The anarchist groups played significant part in the beginning of the mobilization for Kuneva in the sense that they were the vanguard groups that used direct action tactics and occupied the headquarters of ISAP public utility (Athens-Pireaus Electric Trains) as well as causing damage to ticket machines so that the users of the train service could travel free as a token of protest. They contributed to the formation pof groups and local solidarity committees, such as the Initiative for Common Action against Contractors in the Aristotelian University of Thessaloniki that proceeded to occupations of administration buildings and offices and organized marches and clashes with the riot police. Some other groups of anarchists used violent methods, such as smashing the headquarters of the contracting company or burning train wagons, to get their message, causing trouble to the movement and giving an excuse to the right-wing government to press for tougher repression policies.

5. PRELIMINARY CONCLUSIONS

In this paper we tried to describe the socio-political context or the structure of political opportunities that facilitated the emerging of an existing but “hidden” social movement in the world of precarity employment. We established the connections between the widening gaps in the political system and its representative institutions and the growing dissatisfaction of the people and especially of the lower strata of the working classes (precarious workers, unemployed, and immigrants), the youth and women. These tensions are the result of the prolonged implementation of neoliberal policies dictated by the logic of capital and its profit-seeking culture. The Greek “rebellion” in December 2008 was a strong expression of the voce populi, though it was somehow violent at times. In this context it was easier than one could have thought to organize and mobilize immediately solidarity movements for victims of systemic attacks and for whole constituencies such as the world of the “precariat”.

We also tried to understand not only the objective external to the social movement conditions but to discover the strengths and the weaknesses of the solidarity movement and of its organizations, their strategies and tactics. We found out that there were different discourses as to who is to blame for the existence of precarious labor relations: right-wing government policies or neoliberal capitalism as a whole or the state as a single entity as anarchists say. A significant issue that differentiates various organizations is that of priority: working class centred strategy as in the unions’ coalition or strategy focusing on the female and immigrant identities as in the Committee’s discourse?

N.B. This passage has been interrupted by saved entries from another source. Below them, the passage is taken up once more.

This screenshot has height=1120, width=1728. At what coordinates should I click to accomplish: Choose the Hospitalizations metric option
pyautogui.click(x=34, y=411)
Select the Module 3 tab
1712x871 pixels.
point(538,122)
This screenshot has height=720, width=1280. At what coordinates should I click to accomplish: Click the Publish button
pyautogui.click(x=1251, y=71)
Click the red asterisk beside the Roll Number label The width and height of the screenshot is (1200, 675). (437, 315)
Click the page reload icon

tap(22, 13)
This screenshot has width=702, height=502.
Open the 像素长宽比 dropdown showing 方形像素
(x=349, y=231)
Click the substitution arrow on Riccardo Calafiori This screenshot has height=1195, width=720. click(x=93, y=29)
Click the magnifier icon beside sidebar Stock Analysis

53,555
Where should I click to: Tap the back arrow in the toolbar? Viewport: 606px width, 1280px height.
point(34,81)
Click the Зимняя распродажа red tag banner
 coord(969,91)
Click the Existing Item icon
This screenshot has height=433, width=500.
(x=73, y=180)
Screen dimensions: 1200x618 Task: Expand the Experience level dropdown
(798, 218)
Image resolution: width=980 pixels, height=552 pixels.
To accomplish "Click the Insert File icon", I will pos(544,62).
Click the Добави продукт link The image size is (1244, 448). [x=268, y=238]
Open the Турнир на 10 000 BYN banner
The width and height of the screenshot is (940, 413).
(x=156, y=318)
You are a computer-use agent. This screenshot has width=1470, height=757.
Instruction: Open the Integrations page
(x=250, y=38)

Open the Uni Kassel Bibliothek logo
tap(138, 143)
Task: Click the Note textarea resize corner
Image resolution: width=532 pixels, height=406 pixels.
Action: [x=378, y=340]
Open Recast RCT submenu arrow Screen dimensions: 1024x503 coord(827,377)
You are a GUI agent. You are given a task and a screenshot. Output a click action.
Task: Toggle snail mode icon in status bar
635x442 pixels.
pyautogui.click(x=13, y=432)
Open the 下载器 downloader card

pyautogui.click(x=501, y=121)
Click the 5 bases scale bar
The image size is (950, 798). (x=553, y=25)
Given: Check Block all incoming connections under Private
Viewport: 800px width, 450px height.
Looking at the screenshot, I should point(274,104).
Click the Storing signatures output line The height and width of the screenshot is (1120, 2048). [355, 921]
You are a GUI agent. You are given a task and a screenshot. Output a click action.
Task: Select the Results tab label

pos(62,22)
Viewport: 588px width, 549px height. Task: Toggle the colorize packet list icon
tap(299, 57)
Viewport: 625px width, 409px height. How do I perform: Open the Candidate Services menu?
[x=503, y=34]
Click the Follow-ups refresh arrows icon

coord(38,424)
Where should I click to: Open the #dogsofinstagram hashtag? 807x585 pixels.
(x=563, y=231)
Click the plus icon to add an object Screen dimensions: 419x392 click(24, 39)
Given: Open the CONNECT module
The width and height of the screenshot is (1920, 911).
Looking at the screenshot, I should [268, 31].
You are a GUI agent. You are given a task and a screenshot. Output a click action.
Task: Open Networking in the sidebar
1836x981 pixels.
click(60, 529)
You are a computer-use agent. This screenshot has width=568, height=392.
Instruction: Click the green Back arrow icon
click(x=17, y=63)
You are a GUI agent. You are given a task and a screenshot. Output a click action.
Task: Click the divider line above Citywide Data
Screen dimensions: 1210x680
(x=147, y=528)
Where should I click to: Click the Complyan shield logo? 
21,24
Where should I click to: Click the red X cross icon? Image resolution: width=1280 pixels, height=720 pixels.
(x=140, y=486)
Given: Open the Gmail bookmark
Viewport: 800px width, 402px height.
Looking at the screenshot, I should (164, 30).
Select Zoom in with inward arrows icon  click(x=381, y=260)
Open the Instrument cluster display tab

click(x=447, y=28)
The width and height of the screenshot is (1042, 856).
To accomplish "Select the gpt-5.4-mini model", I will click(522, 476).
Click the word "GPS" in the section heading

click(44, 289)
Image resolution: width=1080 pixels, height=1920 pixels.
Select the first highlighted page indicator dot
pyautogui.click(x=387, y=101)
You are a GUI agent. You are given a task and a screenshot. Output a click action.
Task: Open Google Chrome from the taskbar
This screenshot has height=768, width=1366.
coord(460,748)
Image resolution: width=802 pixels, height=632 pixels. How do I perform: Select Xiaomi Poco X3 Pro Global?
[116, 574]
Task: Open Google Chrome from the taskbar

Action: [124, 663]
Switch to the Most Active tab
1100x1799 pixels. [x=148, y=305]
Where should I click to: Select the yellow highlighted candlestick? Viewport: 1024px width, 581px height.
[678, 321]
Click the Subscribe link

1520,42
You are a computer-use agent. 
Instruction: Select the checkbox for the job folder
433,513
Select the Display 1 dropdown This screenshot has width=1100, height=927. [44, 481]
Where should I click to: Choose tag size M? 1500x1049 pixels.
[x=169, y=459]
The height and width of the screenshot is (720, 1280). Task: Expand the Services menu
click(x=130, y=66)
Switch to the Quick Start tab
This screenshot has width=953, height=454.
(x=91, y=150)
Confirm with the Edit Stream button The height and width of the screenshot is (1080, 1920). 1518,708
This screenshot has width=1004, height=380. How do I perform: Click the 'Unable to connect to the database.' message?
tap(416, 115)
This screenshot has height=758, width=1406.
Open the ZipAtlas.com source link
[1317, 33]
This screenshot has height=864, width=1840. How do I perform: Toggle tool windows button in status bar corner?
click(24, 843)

These different views also cut across the lines of both sides of the argument

We also saw that pre-existing social movement organizations contribute to new organization building to accommodate the newcomers: young men and women without any prior experiences in movements, single-issue activists that do not organise themselves as political parties’ members, left-wing activists who nevertheless wish to participate in social movement organizations rather in party apparatuses (the so-called “anendachtoi” or “uncommitted” left-wingers), who usually the majority of demonstrators at peaceful marches. We also saw that partisan affiliations may cause problems in the growth of the solidarity movement when it is not clear if it is party preference or movement predisposition is the primary reason for someone to act (in the case of the European Elections issue).

Nevertheless, there seems to be a common thread that connects the two sides. Both favour radical mass demonstrations and occupations combined with conscious raising activities. These mobilizations have brought significant results. ISAP’s CEO promised to terminate the cleaning contract with OIKOMET (the contracting company where Constantina worked) after the mass demonstrations held at the end of February. The heads of GSEE spoke to the Prime Minister about the problems in the cleaning sector, despite the fact that nothing has been done yet. New ways of solving were proposed, such as that of a self-managed company of women janitors who undertook the cleaning services job in the headquarters of University of the Aegean at the city of Mytilini.

So the final point for this first discussion of the issue that is part of our on-going research is that favourable political opportunity structure is a necessary but not adequate condition for a flourishing and successful social movement. It is a more complicated matter because it involves more factors and it is not a simple equation. And that should be our new question for further research since the object of our study is still “under construction” to the extent that we are only at the beginning of the struggle for abolishing these highly exploitative labor relations.  .


APPENDIX 1

http://www.ituc-csi.org/spip.php?article2723&lang=en

An interview with Constantina Kuneva in the Publications of the International Trade Union

I’ve been living and working in Greece for seven and a half years now and have been in a union for just over six years. It was not easy and took me a year to find one. At first I wasn’t planning to be an activist: it was simply that as a Bulgarian, where all workers are union members and the unions are a kind of administration and employment agency looking after workers, I was expecting that kind of support. I had worked in a chemical factory when I was young and been a union member. Then I went to university, where I got a degree in history of art and archaeology. So I didn’t have a “trade union conscience” as it is called here in Greece, despite the fact that the Bulgarian school curriculum included a compulsory course on employment rights, so before working we knew something about unions and collective agreements, etc. Before emigrating I tried to find out more about labour legislation in Greece and I realised that the various forms of protection we enjoyed in Bulgaria, despite all the problems we faced there, were not guaranteed in Greece. In addition, as a foreigner, nothing was simple and I eventually contacted the Ministry of Labour, which put me in touch with a union covering my sector.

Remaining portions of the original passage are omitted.